Step 2: Understand the current state

Once a long-term vision is in place, and the need for a supporting organizational restructure is appreciated, leaders must objectively assess an organization’s current state. This includes comparing its formal hierarchy to its real organizational hierarchy, which is often different from what is on paper.

Smart organizations understand that their actual culture—the informal social structures and skewed flow of information through human communication—differs from an organization’s logical hierarchy, its “official” lines of communication, and other abstract delineations between departments.

Most companies have assumptions as to how things function based solely on their organizational chart. In doing so, they ignore additional lines of communication that support innovation and collaboration. Be objective about these assumptions and fact-check them. Understand talent capabilities, current incentives, weaknesses, and which relationships to build upon. Leverage the real structure of your organization to bring it closer to the ideal.

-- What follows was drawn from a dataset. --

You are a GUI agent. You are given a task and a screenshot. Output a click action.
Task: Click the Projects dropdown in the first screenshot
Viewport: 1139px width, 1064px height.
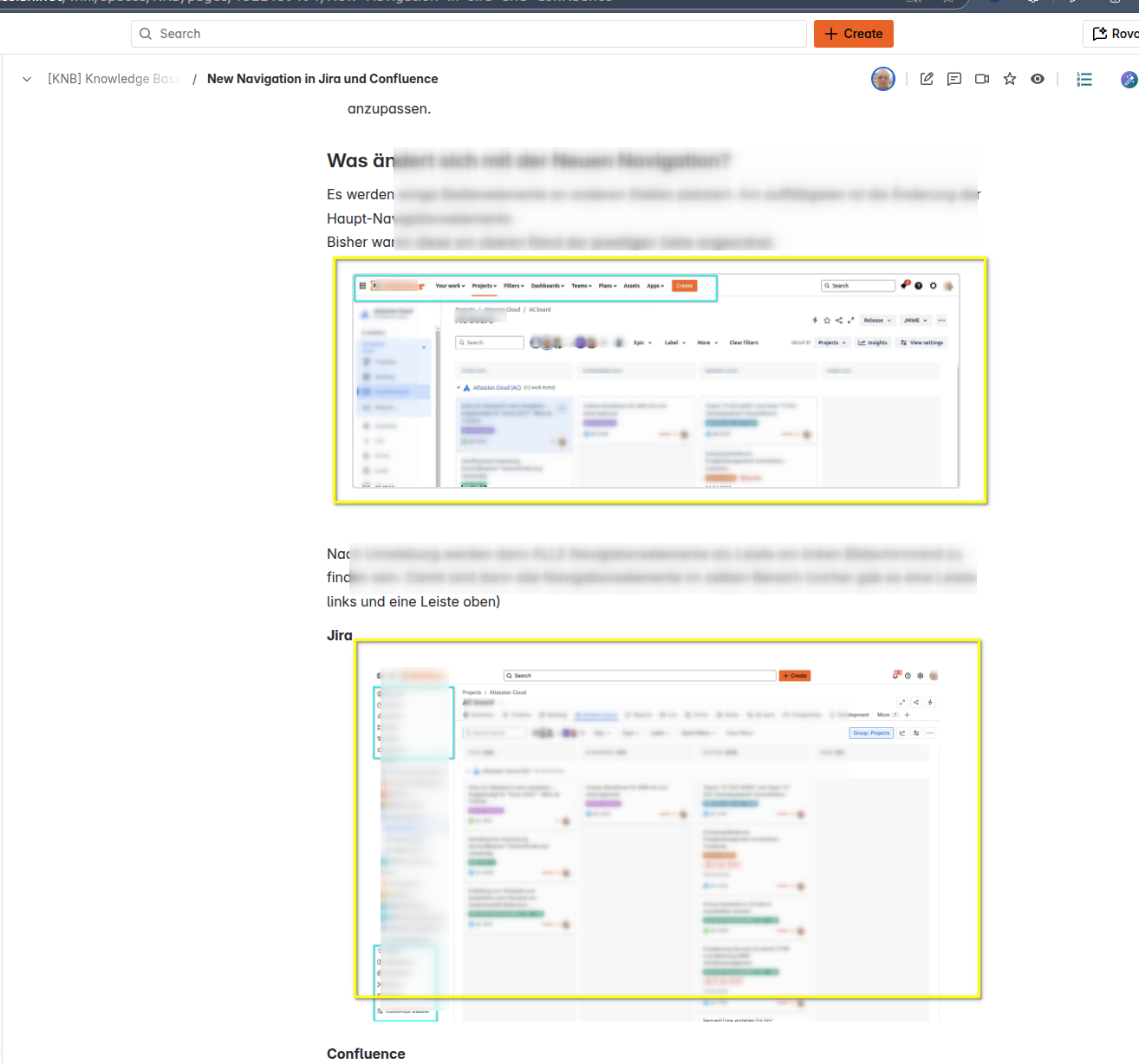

Step 3: Allocate sufficient resources

One significant roadblock to reorganization is not allocating sufficient resources toward the effort. Reengineering a company’s DNA must have not only organizational commitment and support in principle but also in monetary and human resources. Leadership must make a thorough assessment of financial consequences, tax implications, and sequencing of rollouts to make sure there is ample funding at each stage. This will help mitigate risks and alleviate anxiety, particularly from the board of directors.

Research has shown that having “slack” in human resources positively impacts financial performance in the pursuit of strategic change. Though not surprising, studies show that companies that increase financial and human resources during times of change have better economic outcomes. The lesson for leaders? Allocate sufficient resources before undergoing strategic restructuring. It pays off to have slack in the system.

Step 4: Embrace transparency

In the age of AI and technology, it is easy to forget that organizations are a collection of human beings. Your employees have emotions, hopes, fears, and beliefs. Restructuring the organization creates uncertainty, and uncertainty makes humans uncomfortable. Too many organizations view employees as “cogs” to be moved around during a restructuring. One of the most critical aspects of successful restructuring is addressing employee’s human needs: fear, anxiety, and defensiveness.

When employees lack insight into the broader context of ongoing business change, they will treat the disruption as a threat. Through informal channels, they will alert others in the organization. Each employee will then interpret the restructure through his or her lens. Different parts of the organization will reach different conclusions about what is happening, which leads to chaos—and it’s a recipe for failure. Successful restructuring requires that the entire organization has the same view, the same insight, and the same understanding as to what is happening. This requires transparency.

Step 5: Start with a pilot

Before a considerable reengineering effort is rolled out, it is best to test it with a small, targeted, and carefully selected pilot project. The test environment could be in an independently operated unit, such as a division. This process is called “purposeful experimentation,” and it allows for bugs and kinks to be worked out.

Rather than jumping into restructuring the entire organization, select a high-potential area in which to experiment and “test and learn.” Once a plan tests well, scaling it rapidly is often the best way to create value from such a small project.

Targeted pilot projects help leaders understand what works. These programs should not be random. Instead, they should be driven by strategy and understanding an organization’s primary and competitive priorities.

Leaping from a traditional brick-and-mortar company that will be left in the dust like Blockbuster to a flat, fluid, innovative, and purpose-driven Humachine depends on many variables. To manage the process and increase the likelihood of success, adopt a long-term vision, peg the status quo, increase resources, lead with transparency, and work out bugs before scaling to the rest of the enterprise. This is leadership for the Fourth Industrial Revolution.